Kubernetes is a portable, extensible open-source platform for managing containerized workloads and services that facilitates both declarative configuration and automation.
It has a large, rapidly growing ecosystem. Kubernetes services, support, and tools are widely available. Google open-sourced the Kubernetes project in 2014. Kubernetes builds upon a decade and a half of experience that Google has with running production workloads at scale, combined with best-of-breed ideas and practices from the community.
Kubernetes provides a container-centric management environment. It orchestrates computing, networking, and storage infrastructure on behalf of user workloads. This provides much of the simplicity of Platform as a Service (PaaS) with the flexibility of Infrastructure as a Service (IaaS) and enables portability across infrastructure providers.

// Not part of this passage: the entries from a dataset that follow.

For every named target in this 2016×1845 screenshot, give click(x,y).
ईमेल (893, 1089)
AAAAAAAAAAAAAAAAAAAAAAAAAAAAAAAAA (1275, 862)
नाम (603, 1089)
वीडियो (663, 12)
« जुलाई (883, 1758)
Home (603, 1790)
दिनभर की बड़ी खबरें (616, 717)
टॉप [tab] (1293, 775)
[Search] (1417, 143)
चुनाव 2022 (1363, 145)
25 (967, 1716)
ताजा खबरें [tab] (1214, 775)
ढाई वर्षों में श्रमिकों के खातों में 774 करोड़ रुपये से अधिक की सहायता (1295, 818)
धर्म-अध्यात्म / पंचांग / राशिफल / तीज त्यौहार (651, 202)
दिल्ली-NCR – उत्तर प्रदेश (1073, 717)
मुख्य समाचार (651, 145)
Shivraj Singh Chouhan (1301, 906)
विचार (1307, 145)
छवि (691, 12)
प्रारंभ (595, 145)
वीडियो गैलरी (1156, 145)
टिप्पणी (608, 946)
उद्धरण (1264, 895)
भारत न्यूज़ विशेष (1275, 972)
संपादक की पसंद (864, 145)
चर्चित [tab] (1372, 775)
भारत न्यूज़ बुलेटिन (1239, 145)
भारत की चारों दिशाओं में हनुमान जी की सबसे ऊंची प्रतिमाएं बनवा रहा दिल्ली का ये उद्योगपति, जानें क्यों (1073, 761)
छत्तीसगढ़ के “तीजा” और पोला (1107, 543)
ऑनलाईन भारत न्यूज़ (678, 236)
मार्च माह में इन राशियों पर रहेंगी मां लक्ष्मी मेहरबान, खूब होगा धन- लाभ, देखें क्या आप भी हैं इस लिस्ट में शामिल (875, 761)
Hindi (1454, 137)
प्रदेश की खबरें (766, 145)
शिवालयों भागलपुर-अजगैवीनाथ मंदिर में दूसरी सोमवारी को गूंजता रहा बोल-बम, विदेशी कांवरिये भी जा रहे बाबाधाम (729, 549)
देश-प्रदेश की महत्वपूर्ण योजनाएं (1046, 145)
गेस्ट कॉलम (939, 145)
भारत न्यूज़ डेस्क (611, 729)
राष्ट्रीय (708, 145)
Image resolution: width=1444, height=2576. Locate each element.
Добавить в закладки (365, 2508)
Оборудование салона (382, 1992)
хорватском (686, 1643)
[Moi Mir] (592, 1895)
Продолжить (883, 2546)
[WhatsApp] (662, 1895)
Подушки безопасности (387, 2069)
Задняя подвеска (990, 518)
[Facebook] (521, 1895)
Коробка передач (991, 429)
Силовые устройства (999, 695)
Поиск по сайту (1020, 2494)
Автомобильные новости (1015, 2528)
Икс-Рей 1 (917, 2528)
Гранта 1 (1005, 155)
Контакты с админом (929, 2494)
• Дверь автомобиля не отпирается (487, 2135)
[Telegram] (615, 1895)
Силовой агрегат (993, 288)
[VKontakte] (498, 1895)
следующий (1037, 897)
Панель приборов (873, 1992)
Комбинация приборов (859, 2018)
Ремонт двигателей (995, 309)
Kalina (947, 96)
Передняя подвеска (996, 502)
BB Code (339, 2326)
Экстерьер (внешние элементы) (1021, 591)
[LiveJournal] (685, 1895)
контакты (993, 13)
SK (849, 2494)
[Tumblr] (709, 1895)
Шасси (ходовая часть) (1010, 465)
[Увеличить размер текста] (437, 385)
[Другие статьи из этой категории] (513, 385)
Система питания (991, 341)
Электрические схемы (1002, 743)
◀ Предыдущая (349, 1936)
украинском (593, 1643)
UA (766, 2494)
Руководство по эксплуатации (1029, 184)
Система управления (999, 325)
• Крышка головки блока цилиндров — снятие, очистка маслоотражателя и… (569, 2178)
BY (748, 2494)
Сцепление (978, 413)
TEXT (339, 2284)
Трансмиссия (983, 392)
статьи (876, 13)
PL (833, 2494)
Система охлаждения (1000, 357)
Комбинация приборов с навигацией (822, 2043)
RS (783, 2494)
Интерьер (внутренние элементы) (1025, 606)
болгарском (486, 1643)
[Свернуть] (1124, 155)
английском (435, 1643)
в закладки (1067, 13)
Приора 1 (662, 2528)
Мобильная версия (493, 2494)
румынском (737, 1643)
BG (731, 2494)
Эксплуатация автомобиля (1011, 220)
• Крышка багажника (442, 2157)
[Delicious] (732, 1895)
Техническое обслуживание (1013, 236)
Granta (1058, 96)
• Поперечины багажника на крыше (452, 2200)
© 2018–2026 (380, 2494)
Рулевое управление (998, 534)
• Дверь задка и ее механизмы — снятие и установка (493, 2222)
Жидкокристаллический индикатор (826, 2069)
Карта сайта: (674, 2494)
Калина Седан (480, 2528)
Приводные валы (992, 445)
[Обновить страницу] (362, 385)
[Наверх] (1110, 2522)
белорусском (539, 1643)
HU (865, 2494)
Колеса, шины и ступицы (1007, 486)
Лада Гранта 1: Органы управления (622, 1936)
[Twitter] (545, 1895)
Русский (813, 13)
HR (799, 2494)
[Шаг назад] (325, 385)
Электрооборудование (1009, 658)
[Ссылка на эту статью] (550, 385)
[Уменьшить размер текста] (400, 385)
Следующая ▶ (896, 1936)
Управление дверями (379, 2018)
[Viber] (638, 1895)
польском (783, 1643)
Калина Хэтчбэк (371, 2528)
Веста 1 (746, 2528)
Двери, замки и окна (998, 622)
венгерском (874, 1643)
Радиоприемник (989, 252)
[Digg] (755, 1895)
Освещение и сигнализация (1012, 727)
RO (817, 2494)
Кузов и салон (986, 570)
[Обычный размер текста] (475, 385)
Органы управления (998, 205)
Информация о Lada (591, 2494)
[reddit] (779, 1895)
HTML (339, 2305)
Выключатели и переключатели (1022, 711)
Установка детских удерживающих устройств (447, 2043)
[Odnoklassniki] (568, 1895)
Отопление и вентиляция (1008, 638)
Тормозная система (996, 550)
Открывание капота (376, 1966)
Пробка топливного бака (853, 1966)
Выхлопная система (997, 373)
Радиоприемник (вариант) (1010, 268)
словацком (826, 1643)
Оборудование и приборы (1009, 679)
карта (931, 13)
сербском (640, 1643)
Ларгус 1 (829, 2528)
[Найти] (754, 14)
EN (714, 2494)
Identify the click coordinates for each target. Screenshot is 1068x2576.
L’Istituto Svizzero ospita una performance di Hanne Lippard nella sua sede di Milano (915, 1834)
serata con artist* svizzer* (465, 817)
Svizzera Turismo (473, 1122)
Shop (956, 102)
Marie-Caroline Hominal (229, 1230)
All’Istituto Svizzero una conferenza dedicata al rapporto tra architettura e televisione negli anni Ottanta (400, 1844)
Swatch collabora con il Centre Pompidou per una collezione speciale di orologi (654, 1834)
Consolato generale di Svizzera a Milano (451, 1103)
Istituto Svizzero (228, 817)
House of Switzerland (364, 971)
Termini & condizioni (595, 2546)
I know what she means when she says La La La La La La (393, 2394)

What Are the Benefits of Kubernetes?
It allows for the deployment of complex applications (i.e. multiple Micro-Services) with a single command.
- Allows for rolling updates and rollbacks with no downtime.
- Deploys security stack as a side-car container to gain complete visibility, including security posture, MFA enforcement, identity management, logging etc.
- Auto-scaling – allows to provision resources dynamically based on use and maximums, saving significant Cloud computing costs
- Restart containers seamlessly and automatically in case of crash or other issues.
Helm helps you manage Kubernetes applications
Helm Charts help you define, install, and upgrade even the most complex Kubernetes application. Charts are easy to create, version, share, and publish — so start using Helm and stop the copy-and-paste madness. The latest version of Helm is maintained by the CNCF – in collaboration with Microsoft, Google, Bitnami and the Helm contributor community.
It enables the creation of packages for easy deployment of complex container/Kubernetes based solutions.
And, allows for versioning, rolling-update and rollbacks.